● **Aim of the task**
Update the lines starting with the line that contains "Where should I" and going on through the line that contains "Action: tap(554, 305)". Replace "eye icon" with "eye symbol", change nothing else, and give back only those lines without the pictures.
⁂
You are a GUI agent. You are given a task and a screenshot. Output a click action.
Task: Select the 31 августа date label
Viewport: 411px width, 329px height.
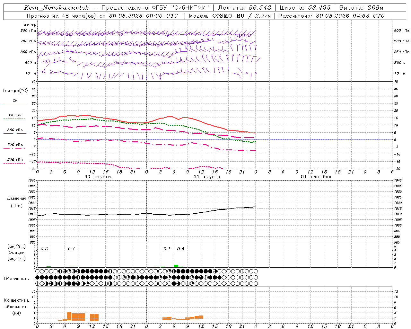(207, 177)
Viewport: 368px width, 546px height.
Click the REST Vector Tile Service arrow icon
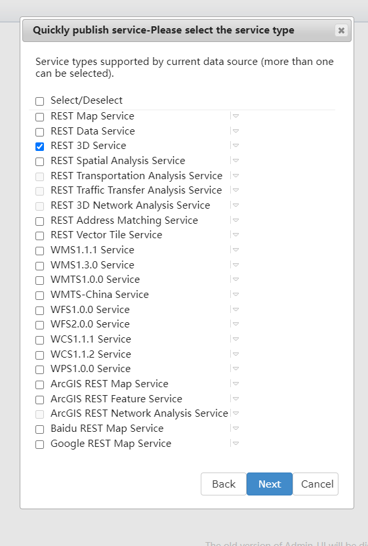coord(235,235)

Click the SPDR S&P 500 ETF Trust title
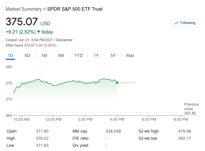pyautogui.click(x=75, y=9)
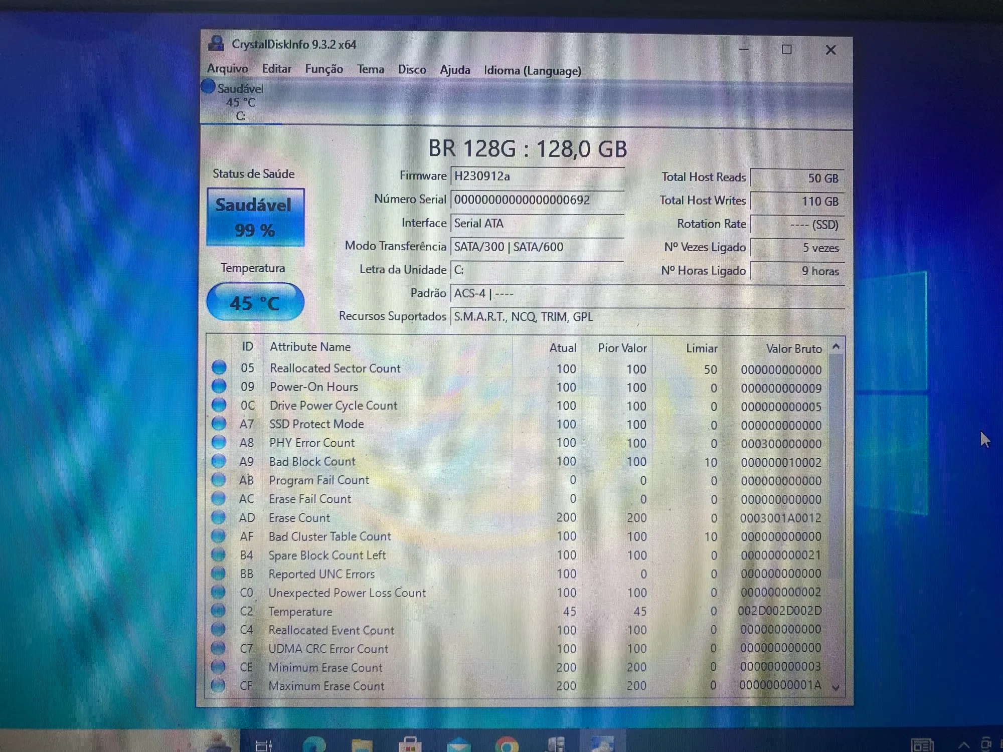This screenshot has height=752, width=1003.
Task: Click the 45 °C temperature button
Action: pos(255,302)
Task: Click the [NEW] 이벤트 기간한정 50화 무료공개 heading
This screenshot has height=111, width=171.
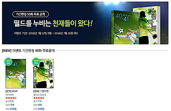Action: (x=28, y=51)
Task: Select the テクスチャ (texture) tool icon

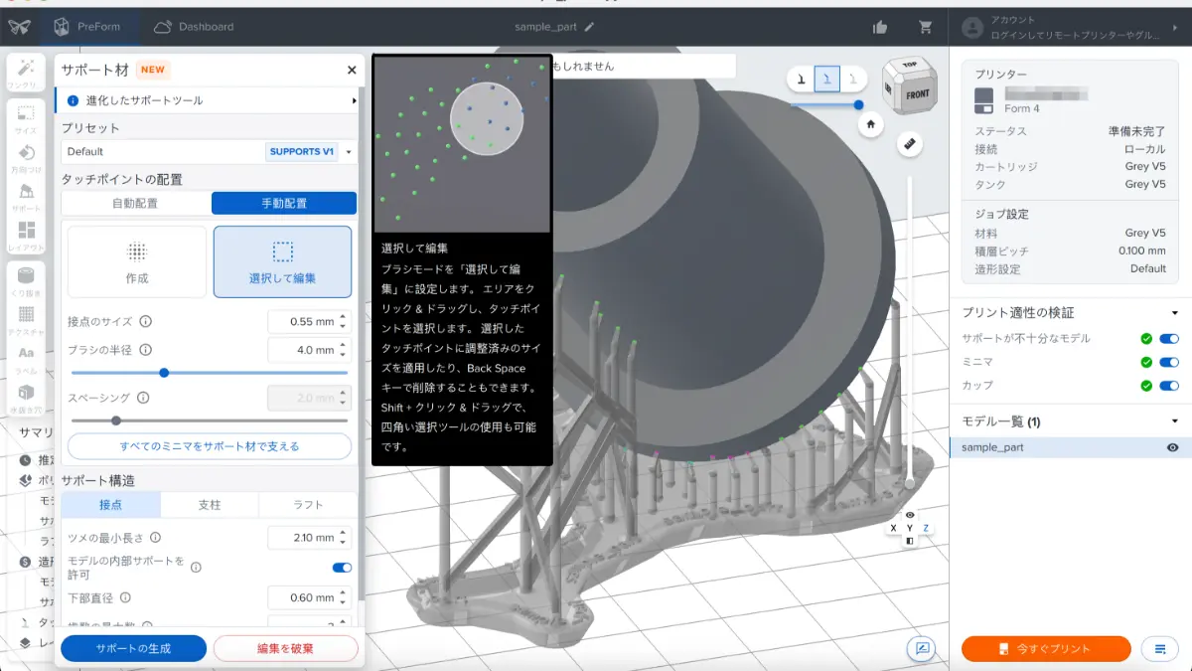Action: point(26,315)
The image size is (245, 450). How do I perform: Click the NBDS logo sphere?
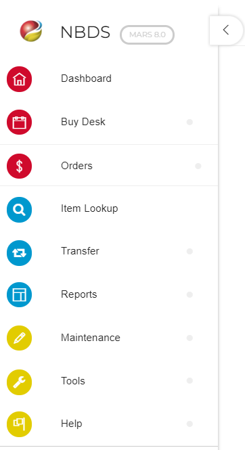point(31,30)
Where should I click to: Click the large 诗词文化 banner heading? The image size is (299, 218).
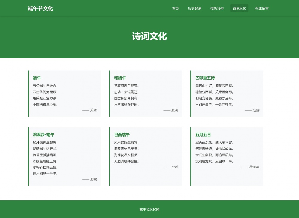point(149,36)
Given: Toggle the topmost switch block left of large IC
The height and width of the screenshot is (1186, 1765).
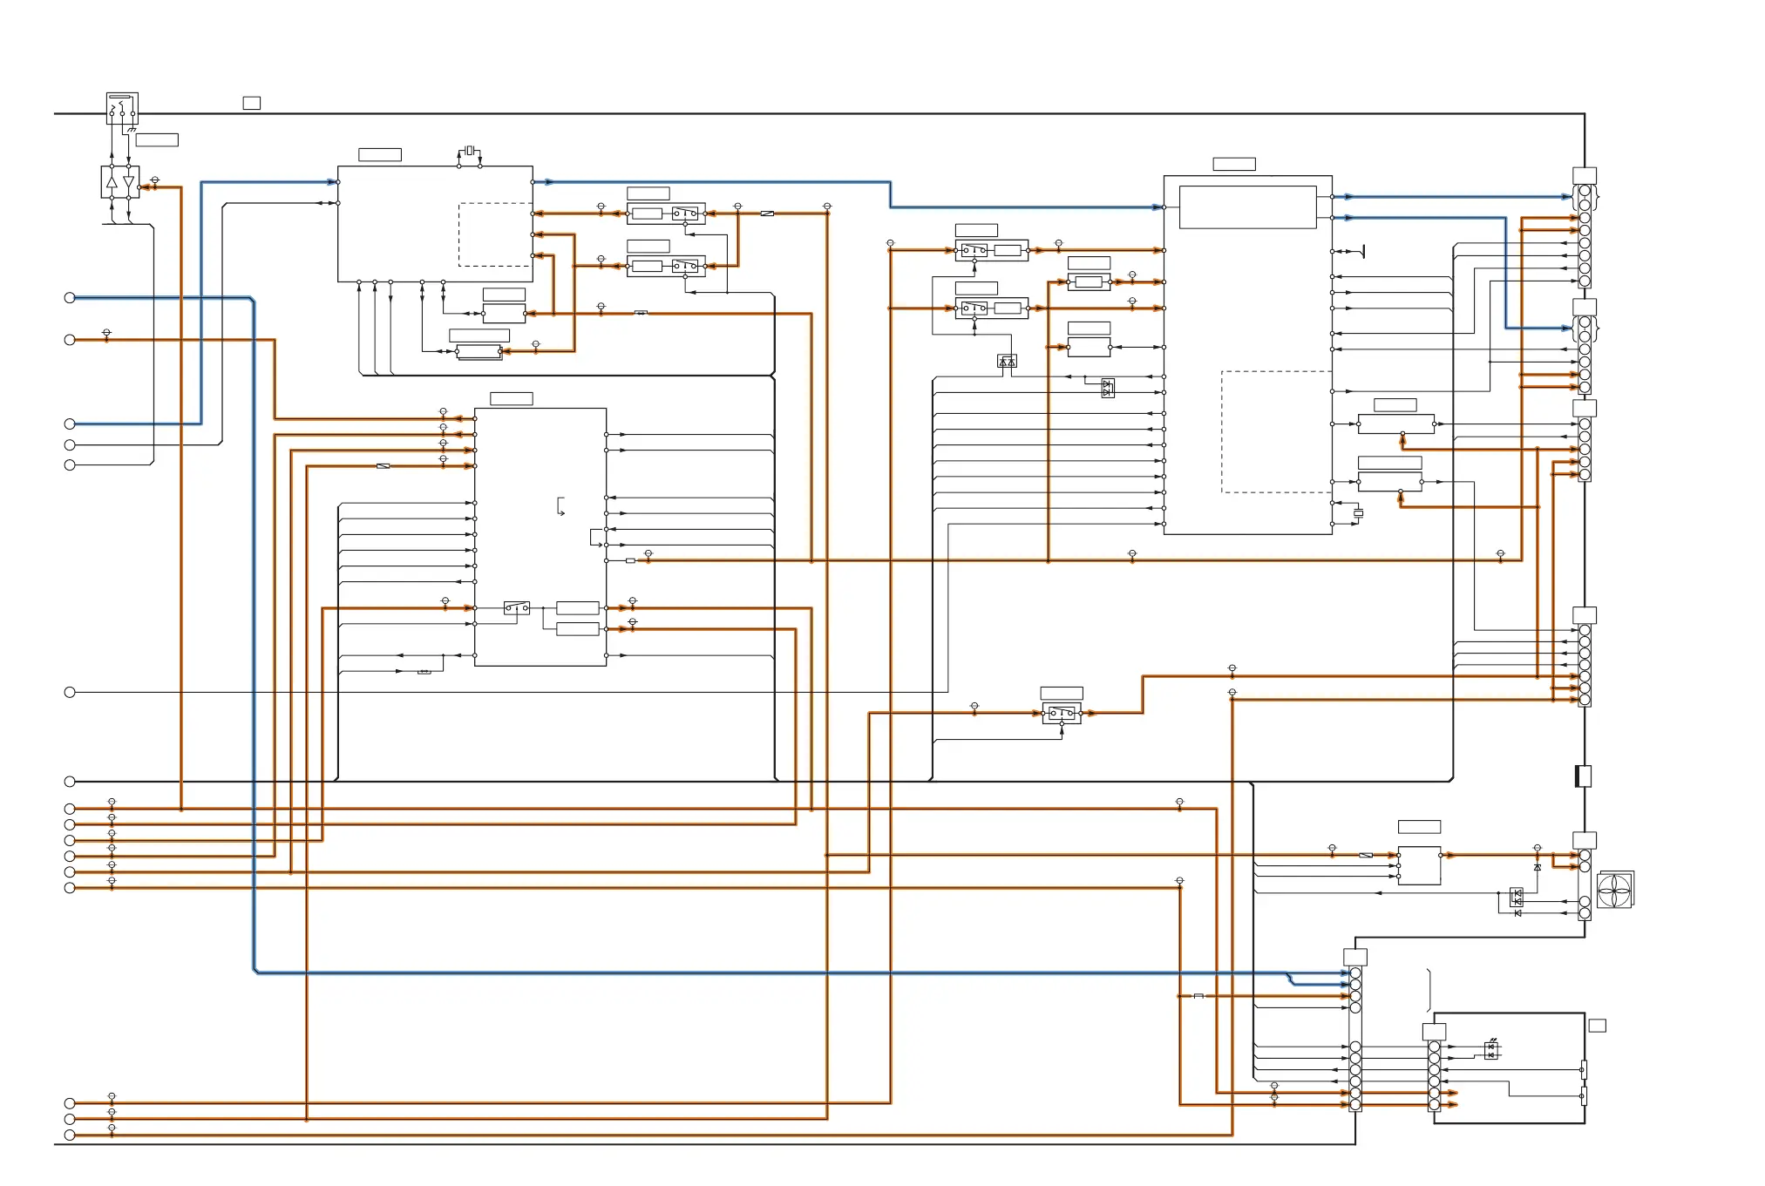Looking at the screenshot, I should pyautogui.click(x=974, y=251).
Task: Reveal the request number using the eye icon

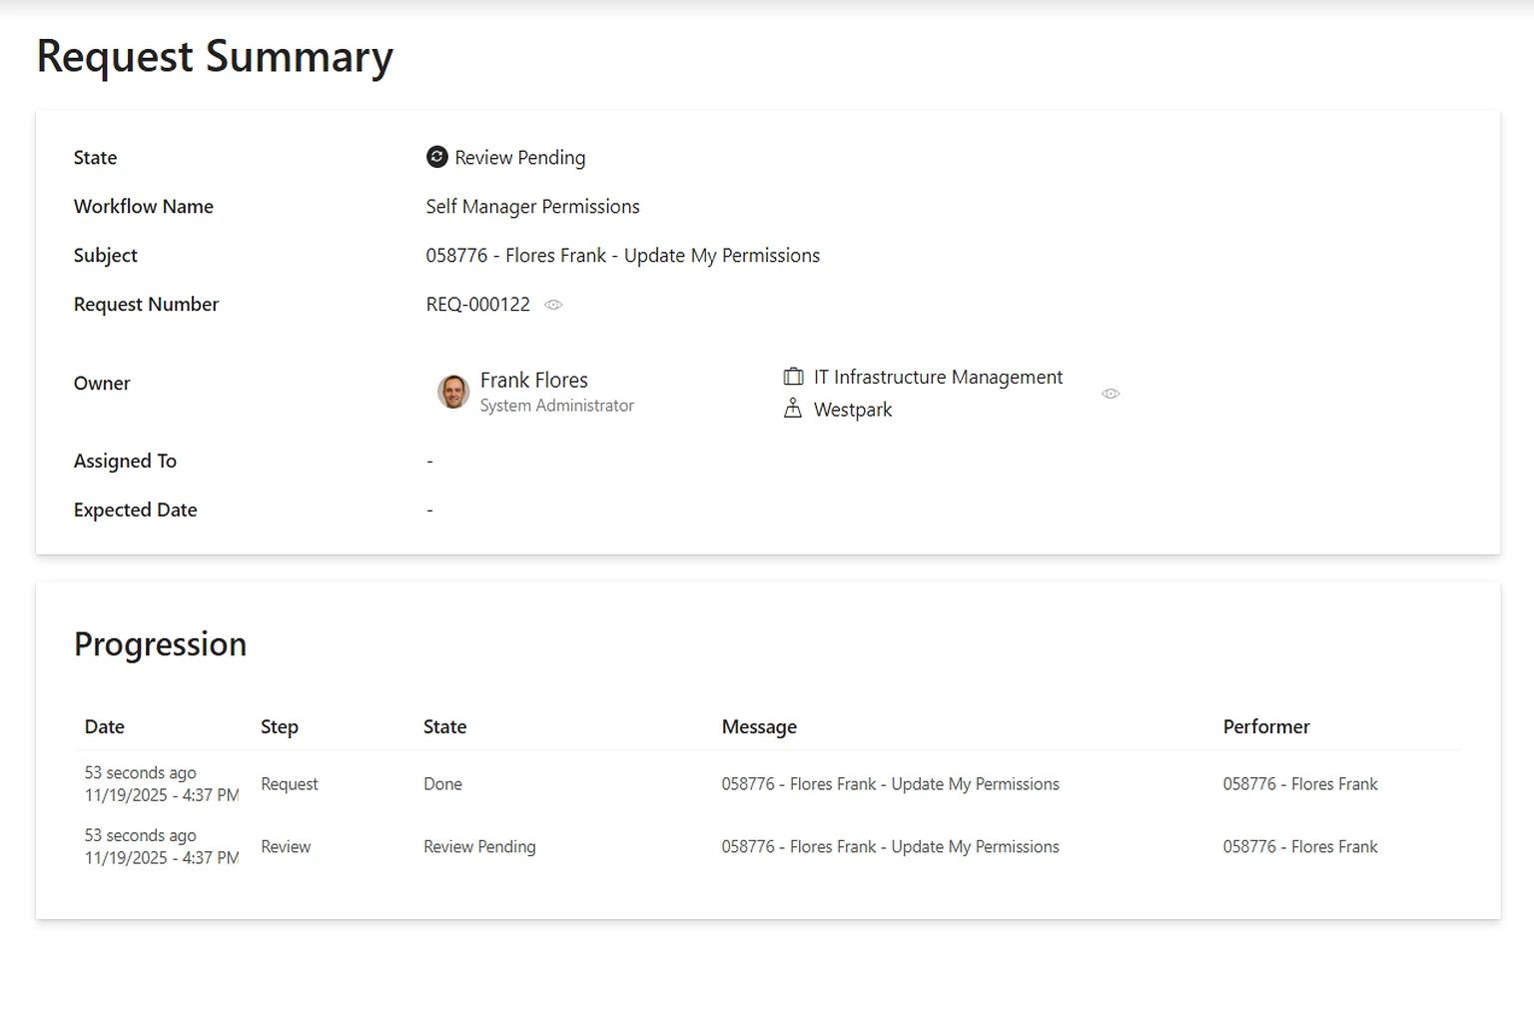Action: tap(554, 305)
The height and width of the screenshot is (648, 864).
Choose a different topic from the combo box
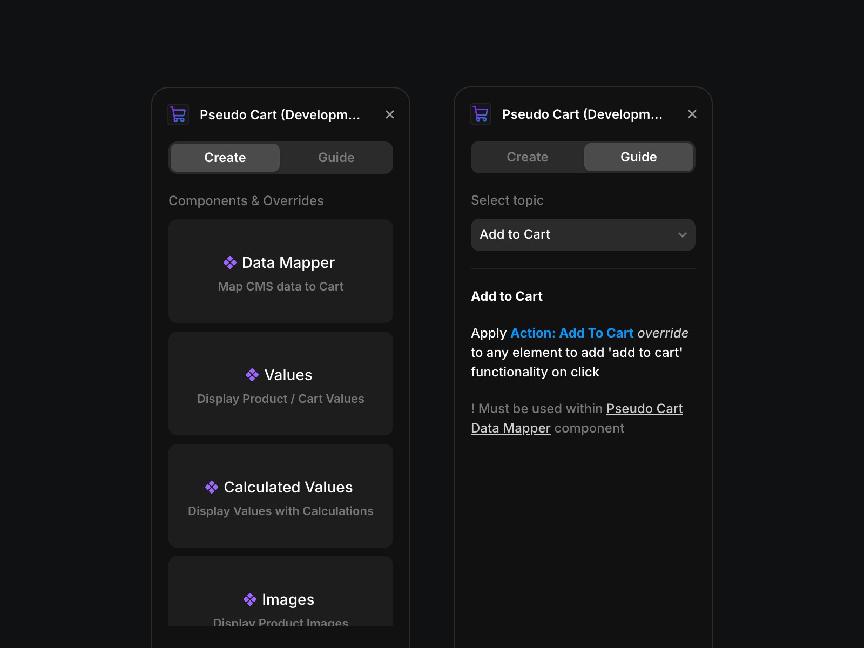click(583, 234)
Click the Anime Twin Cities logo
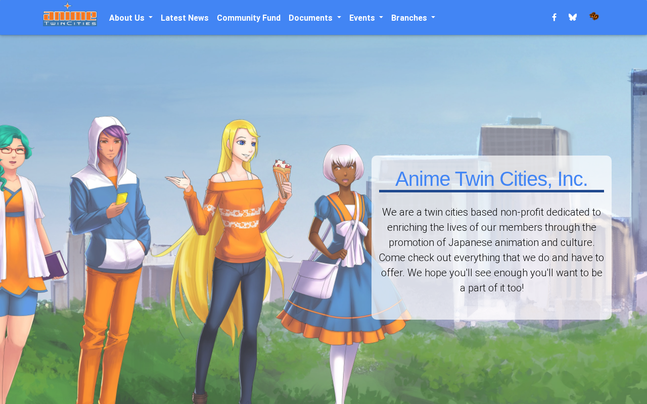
⁂
● **Problem solution**
Where should I click to: Click the large 诗词文化 banner heading? The image size is (299, 218).
point(149,36)
Given: Toggle the topmost switch block left of large IC
The height and width of the screenshot is (1186, 1765).
Looking at the screenshot, I should pyautogui.click(x=974, y=251).
Task: Reveal the request number using the eye symbol

Action: tap(554, 305)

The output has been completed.